Despite the large numbers, the SME sector is very diverse and unstructured. As we all know, business requires capital to grow and expand. Most SME businesses are started on a shoe string budget and struggle to access credit for working capital financing from established credit providers like banks and NBFCs. This lack of credit in the Indian SME ecosystem, conservatively estimated at a $300 billion gap, is one of the biggest limiter of growth for small business. When SMEs fail to secure financing from regulated lenders, they are forced to borrow from unregulated sources at unfavourable and non-competitive terms, which lead to growth being stymie.
The other big limiter of growth for SMEs is the lack of use of automation tools like accounting software and digital payments in receiving and making payments. Lack of documented business history, accounts, and payments is a leading cause for regulated lenders to reject SME loan applications or drag decision making. The one's that accept applications struggle to properly evaluate the credit worthiness of a business and assign risk, which leads to longer than average decision cycles with similar results.
The need, therefore, is to build innovative ways to enable credit for SMEs and encourage the flow of credit to them so as to power this very important sector of the economy. This will require a multi-pronged approach from the local, state, and national government, trade associations, and financial industry and Fintech providers.
Banking on Fintech
Innovation tends to challenge and sometimes displace traditional sectors and practices. While the last three decades of financial innovation has already led to massive changes in how financial services are delivered and consumed. Think of how debit cards, mobile wallets, mobile banking, and ATMs have transformed our lives in just the last few years. The pace of innovation in terms of fintech will only accelerate and it will continue to transform our lives and businesses.

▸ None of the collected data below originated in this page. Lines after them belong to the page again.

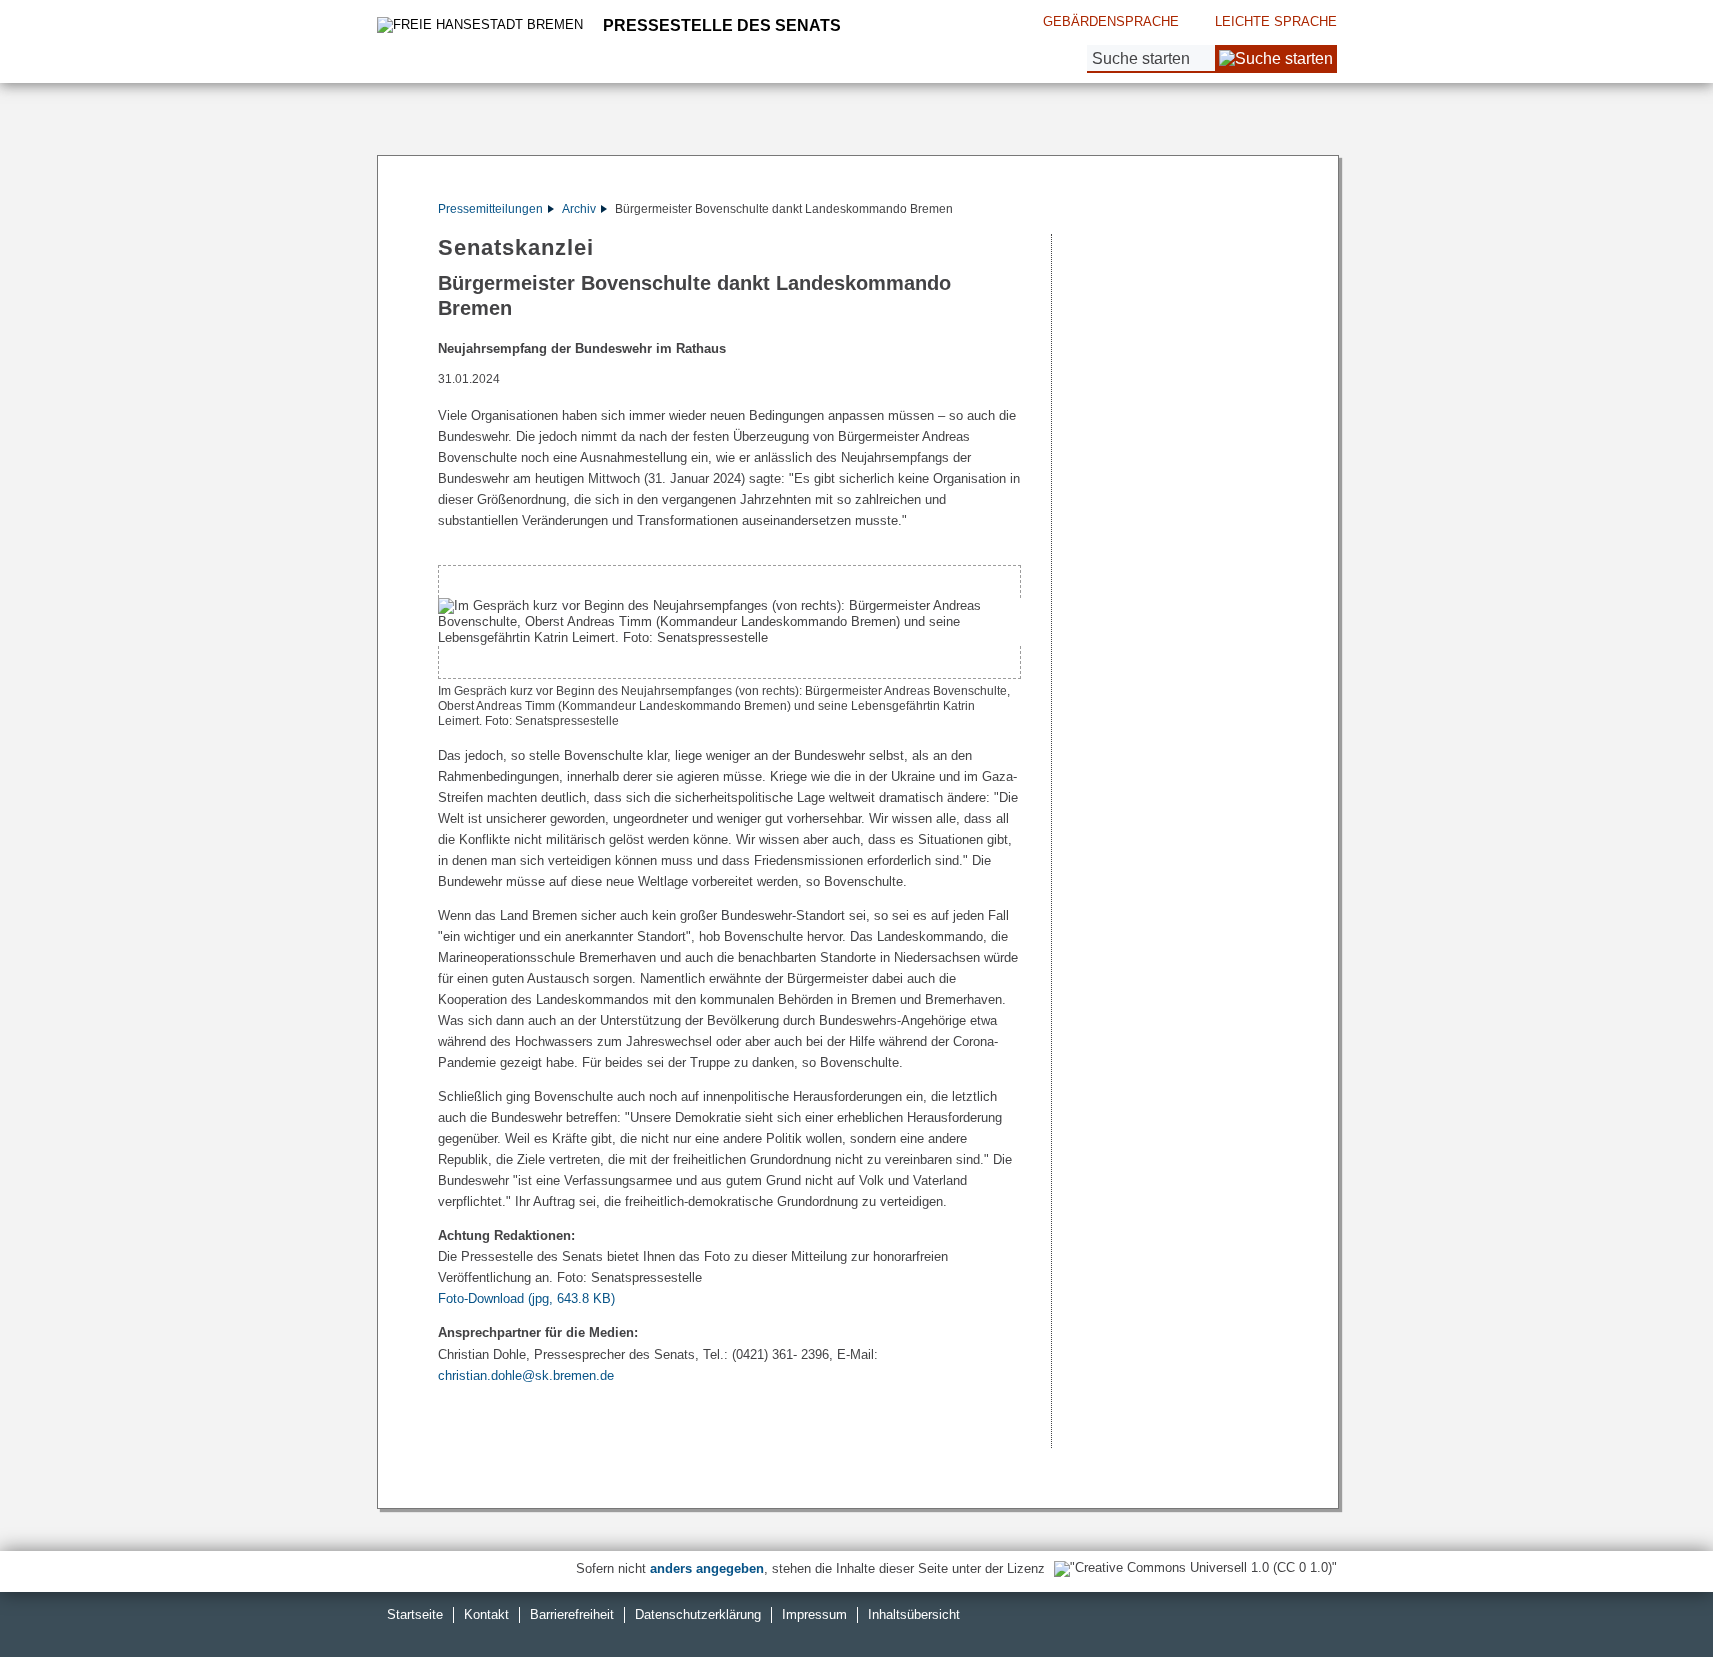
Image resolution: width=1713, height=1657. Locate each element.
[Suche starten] (1276, 59)
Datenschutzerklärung (698, 1614)
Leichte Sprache (1276, 21)
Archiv (579, 209)
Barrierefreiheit (572, 1614)
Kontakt (486, 1614)
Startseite (415, 1614)
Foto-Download (526, 1298)
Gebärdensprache (1111, 21)
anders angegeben (707, 1568)
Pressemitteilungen (490, 209)
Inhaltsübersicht (914, 1614)
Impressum (814, 1614)
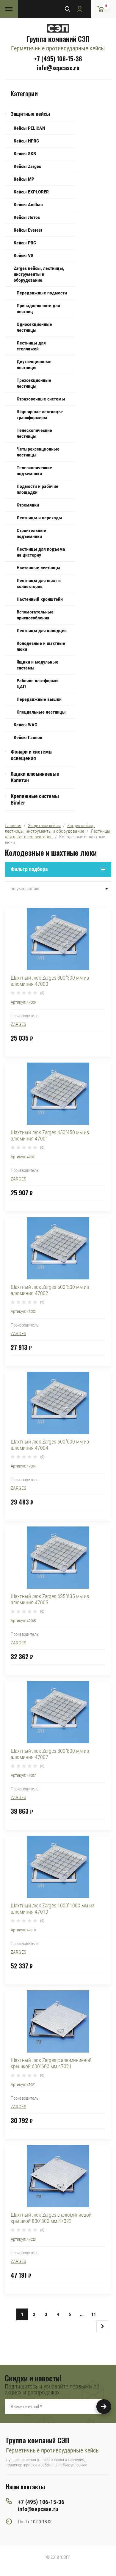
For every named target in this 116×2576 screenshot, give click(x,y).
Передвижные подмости (42, 293)
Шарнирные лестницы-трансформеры (40, 414)
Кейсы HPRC (26, 141)
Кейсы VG (23, 255)
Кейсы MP (24, 179)
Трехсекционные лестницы (34, 383)
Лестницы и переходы (39, 517)
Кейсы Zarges (27, 166)
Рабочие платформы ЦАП (38, 683)
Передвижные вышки (39, 699)
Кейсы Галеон (28, 737)
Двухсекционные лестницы (34, 364)
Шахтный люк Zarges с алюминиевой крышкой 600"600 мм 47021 (51, 2063)
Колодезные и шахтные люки (41, 646)
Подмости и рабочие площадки (37, 489)
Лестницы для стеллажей (31, 346)
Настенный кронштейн (40, 599)
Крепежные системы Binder (35, 799)
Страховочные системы (41, 399)
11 (93, 2314)
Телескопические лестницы (34, 433)
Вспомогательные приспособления (35, 615)
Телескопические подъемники (34, 470)
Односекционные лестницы (34, 327)
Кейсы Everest (28, 230)
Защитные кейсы (30, 114)
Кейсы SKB (25, 153)
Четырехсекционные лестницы (38, 452)
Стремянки (28, 505)
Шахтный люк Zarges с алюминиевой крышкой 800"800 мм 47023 (51, 2218)
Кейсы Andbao (28, 204)
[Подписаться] (103, 2406)
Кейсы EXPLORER (31, 192)
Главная (13, 825)
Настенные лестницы (38, 568)
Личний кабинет (79, 9)
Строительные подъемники (31, 533)
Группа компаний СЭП (58, 38)
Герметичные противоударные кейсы (58, 48)
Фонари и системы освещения (32, 755)
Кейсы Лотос (27, 217)
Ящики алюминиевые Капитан (35, 777)
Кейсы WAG (25, 725)
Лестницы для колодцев (42, 630)
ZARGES (18, 1024)
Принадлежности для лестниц (38, 308)
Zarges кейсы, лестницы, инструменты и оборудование (39, 274)
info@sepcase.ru (58, 67)
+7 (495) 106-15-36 (58, 58)
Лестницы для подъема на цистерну (41, 552)
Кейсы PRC (25, 243)
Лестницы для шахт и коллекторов (39, 583)
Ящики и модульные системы (37, 665)
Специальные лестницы (41, 712)
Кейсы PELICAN (29, 128)
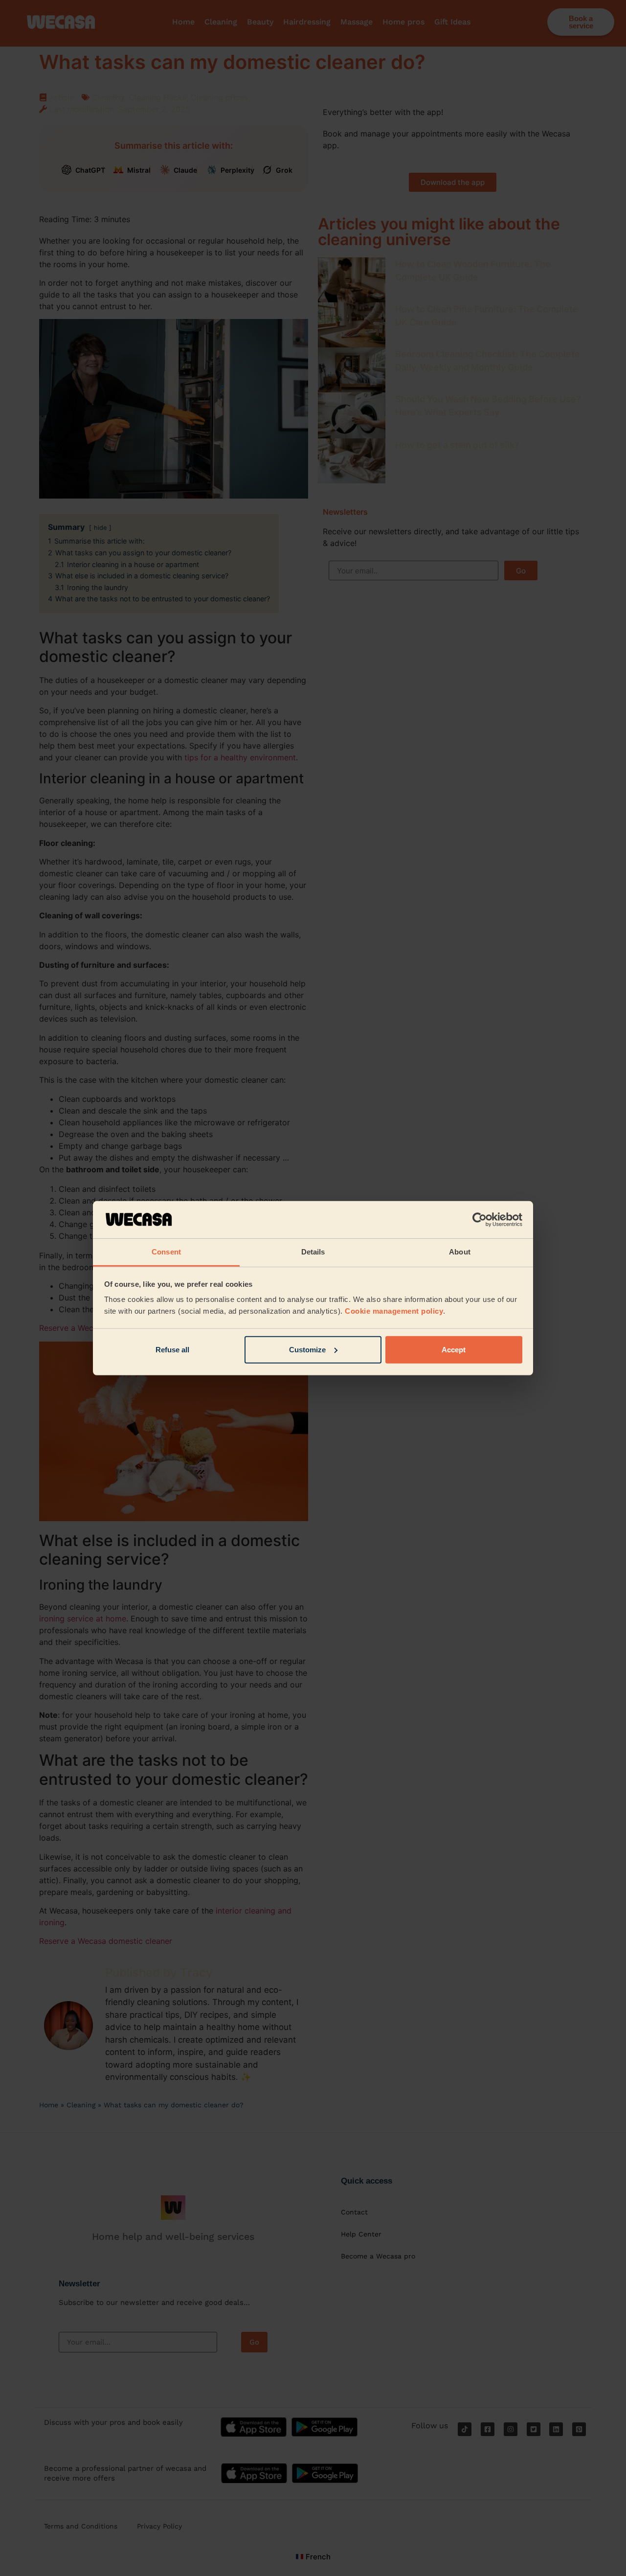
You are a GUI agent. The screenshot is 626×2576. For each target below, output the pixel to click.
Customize (307, 1349)
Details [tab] (313, 1252)
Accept (454, 1349)
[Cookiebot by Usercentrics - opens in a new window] (479, 1219)
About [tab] (459, 1252)
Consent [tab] (166, 1252)
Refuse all (172, 1349)
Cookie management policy (394, 1311)
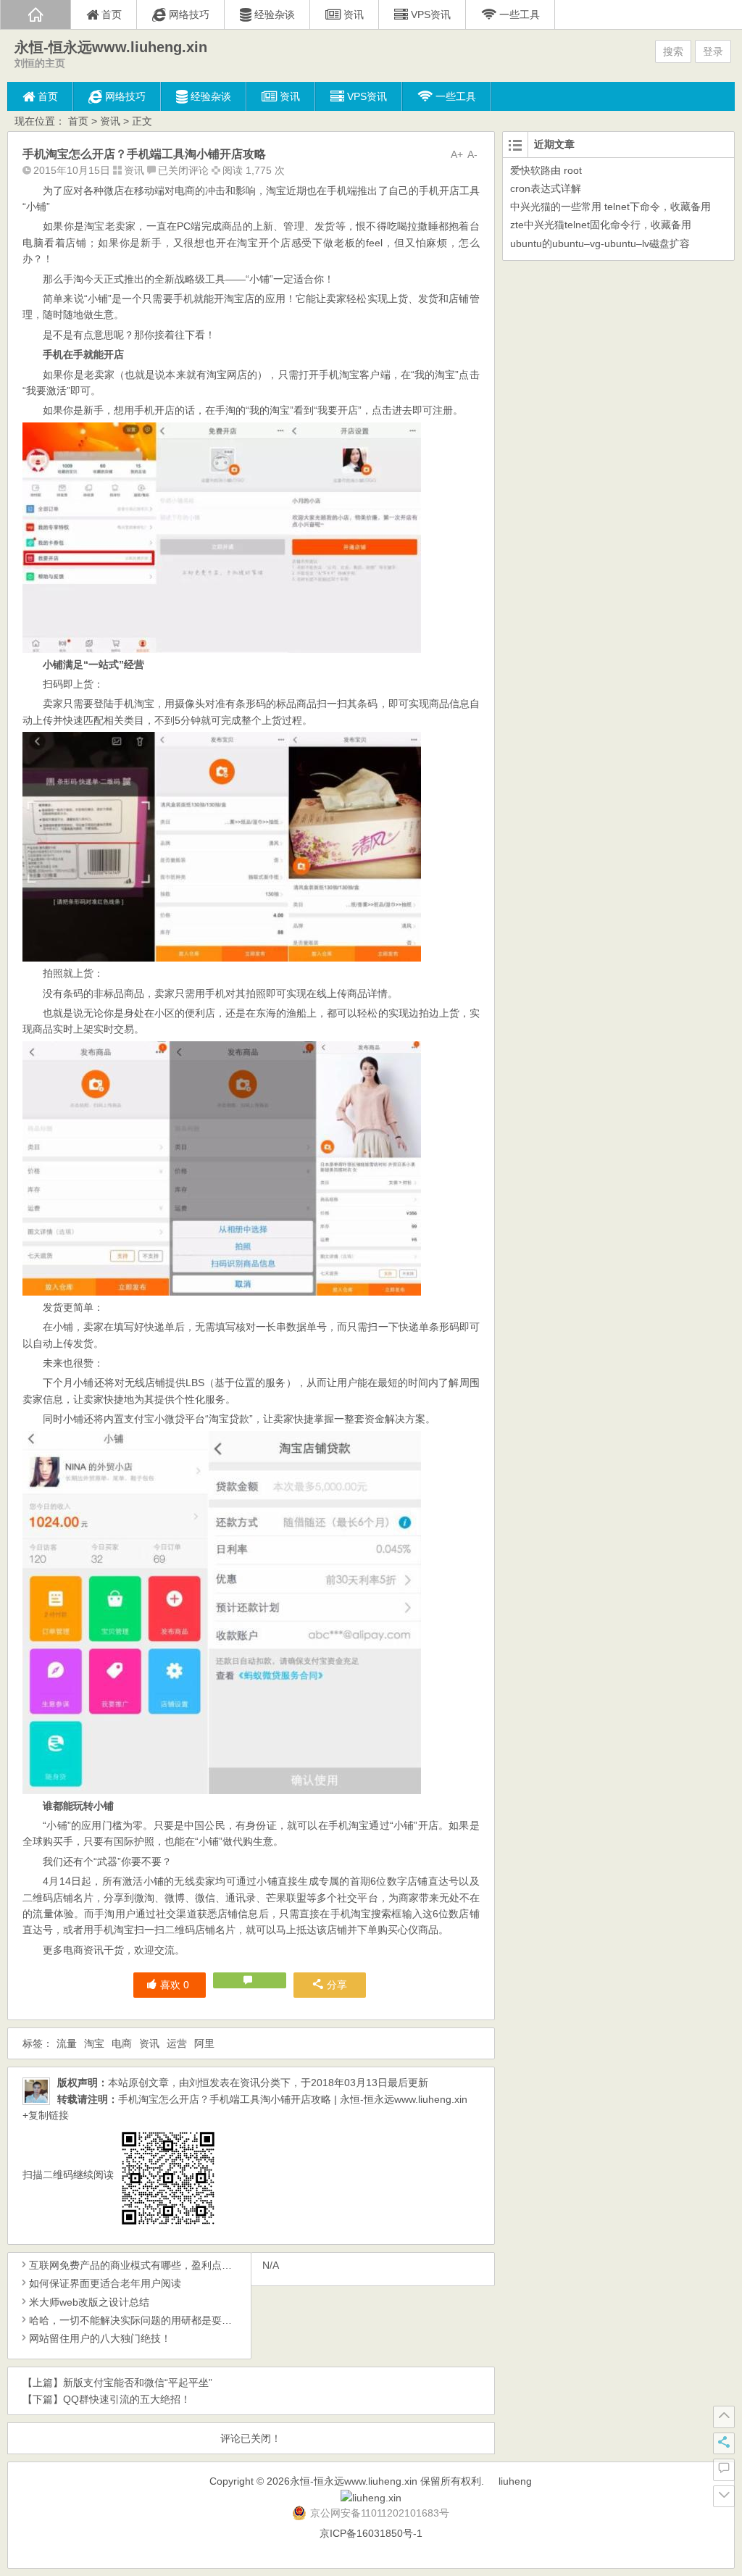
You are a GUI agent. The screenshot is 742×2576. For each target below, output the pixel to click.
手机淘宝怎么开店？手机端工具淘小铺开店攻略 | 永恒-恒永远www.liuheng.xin (292, 2099)
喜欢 (174, 1985)
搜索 (673, 51)
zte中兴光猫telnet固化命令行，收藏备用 (600, 224)
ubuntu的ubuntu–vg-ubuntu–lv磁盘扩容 (600, 243)
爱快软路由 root (546, 170)
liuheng (515, 2481)
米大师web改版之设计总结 (89, 2302)
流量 (67, 2043)
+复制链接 (45, 2115)
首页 (78, 121)
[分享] (724, 2443)
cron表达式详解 (545, 188)
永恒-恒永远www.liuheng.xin (110, 47)
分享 (337, 1985)
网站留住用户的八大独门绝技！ (100, 2338)
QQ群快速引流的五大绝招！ (127, 2399)
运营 (177, 2043)
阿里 (204, 2043)
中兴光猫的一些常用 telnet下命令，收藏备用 (610, 206)
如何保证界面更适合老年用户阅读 (105, 2283)
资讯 (110, 121)
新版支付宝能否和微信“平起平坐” (137, 2382)
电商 (122, 2043)
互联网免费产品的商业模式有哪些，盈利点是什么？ (145, 2265)
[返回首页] (35, 14)
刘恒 (199, 2082)
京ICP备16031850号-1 (371, 2533)
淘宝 (94, 2043)
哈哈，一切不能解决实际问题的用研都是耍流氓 (135, 2320)
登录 (713, 51)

Fintech will also help resolve many bottlenecks in financing and access to credit that people and businesses face. There will be newer and more efficient ways to apply for loans for consumers and businesses. We are already seeing examples in the eCommerce industry where consumers can opt for EMI payment options at checkout. The SME loan application, and for that matter any business loan application, requires higher levels of scrutiny and additional data, but I am confident that the application process can be greatly shortened and automated.
Also with the combination of automation software, payments data, digital records, social data, and using Artificial Intelligence and machine leaning tools, the credit evaluation of SMEs can be conducted differently and more efficiently. The right combination of technology and data can help bridge the gap between SMEs and lenders.
Lowering the Cost of Borrowing
When more SMEs have access to credit from regulated lenders, and it is available in a timely manner, it will provide a tremendous cost savings to the SME. The cost of borrowing for SMEs will be reduced significantly as they will no longer have to rely on unregulated lenders that use predatory and extremely high interest rates for short term loans.
Also, the greater digital footprint of SMEs will lead to a proliferation of technology-focused alternative SME lenders using the treasure trove of digital data. These alternative lenders will be able to focus on new data and analytics to decrease costs associated with loan origination and collection, showing the profitability of the SME market. This in turn will lead to additional capital and lenders coming into the SME space, and further reducing the cost of borrowing for SMEs.
The Bottom Line
It is important for SMEs to automate their books and payments. It will help them in accessing credit, lower their cost of borrowing, and fuel growth. Banks and NBFCs need to look at newer ways of evaluating SME credit, with the help of Fintech providers. Government needs to continue encouraging and supporting the increased flow of credit to the SME industry, which is the untapped growth engine of the Indian economy.